Conducted by NCERT under the Ministry of Education, the PARAKH Survey assessed over 2.1 million students from Classes 3, 6, and 9 across 74,229 schools in 781 districts. The results show major deficits in foundational literacy, numeracy, and logical reasoning.
In Class 3, only 55 per cent can arrange numbers up to 99 in order, and only 58 per cent can do two-digit addition or subtraction. In Class 6, just 53 per cent know multiplication tables up to 10, and only 29 per cent understand basic fractions. In Class 9, the average math score is just 37 per cent, and 63 per cent fail to grasp core concepts like fractions and integers.
Language skills are also worrisome. In Class 6, 43 per cent of students cannot identify key ideas or conclude a text. In Class 9, the average scores in science and social science hover around 40 per cent, with students struggling to understand concepts like electricity, geometry, and scientific reasoning.
The survey also reveals a downward trend in performance as students move to higher grades. Surprisingly, rural students in Class 3 perform better in language and math than their urban peers, possibly due to initiatives like the NIPUN Bharat Mission. But by Class 6 and 9, urban students outperform rural ones.
Gender gaps are narrow. Girls slightly outperform boys in language, but math scores are nearly identical. Kendriya Vidyalayas excel in language for Class 9 but lag in math for Class 3. Government schools perform well in lower grades, while private schools do better in science/social science, but poorly in math.

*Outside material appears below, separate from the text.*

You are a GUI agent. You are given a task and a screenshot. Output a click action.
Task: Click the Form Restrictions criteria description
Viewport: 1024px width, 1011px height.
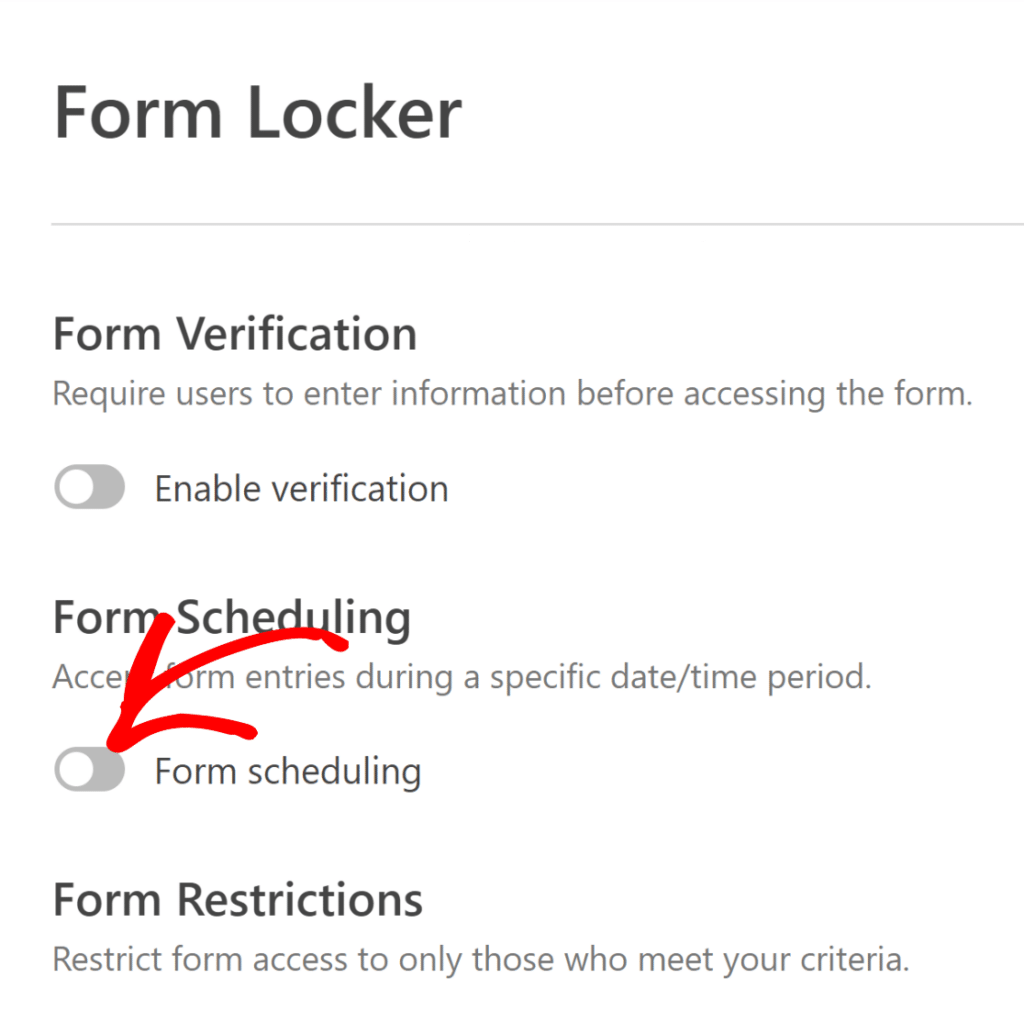[x=480, y=959]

States like Punjab, Kerala, Himachal Pradesh, Chandigarh, and Dadra & Nagar Haveli top the charts, while Jharkhand, Meghalaya, and Arunachal Pradesh remain at the bottom, indicating deep gaps in teacher training and education quality. Experts emphasise adopting new teaching methods aligned with NEP and promoting digital learning.
If India wants genuine data-driven education reform, the PARAKH survey is a loud alarm. It demands urgent policy intervention and a shift from exam-centric education to holistic learning. Without immediate action, the dream of equitable, merit-based education will remain just that—a dream.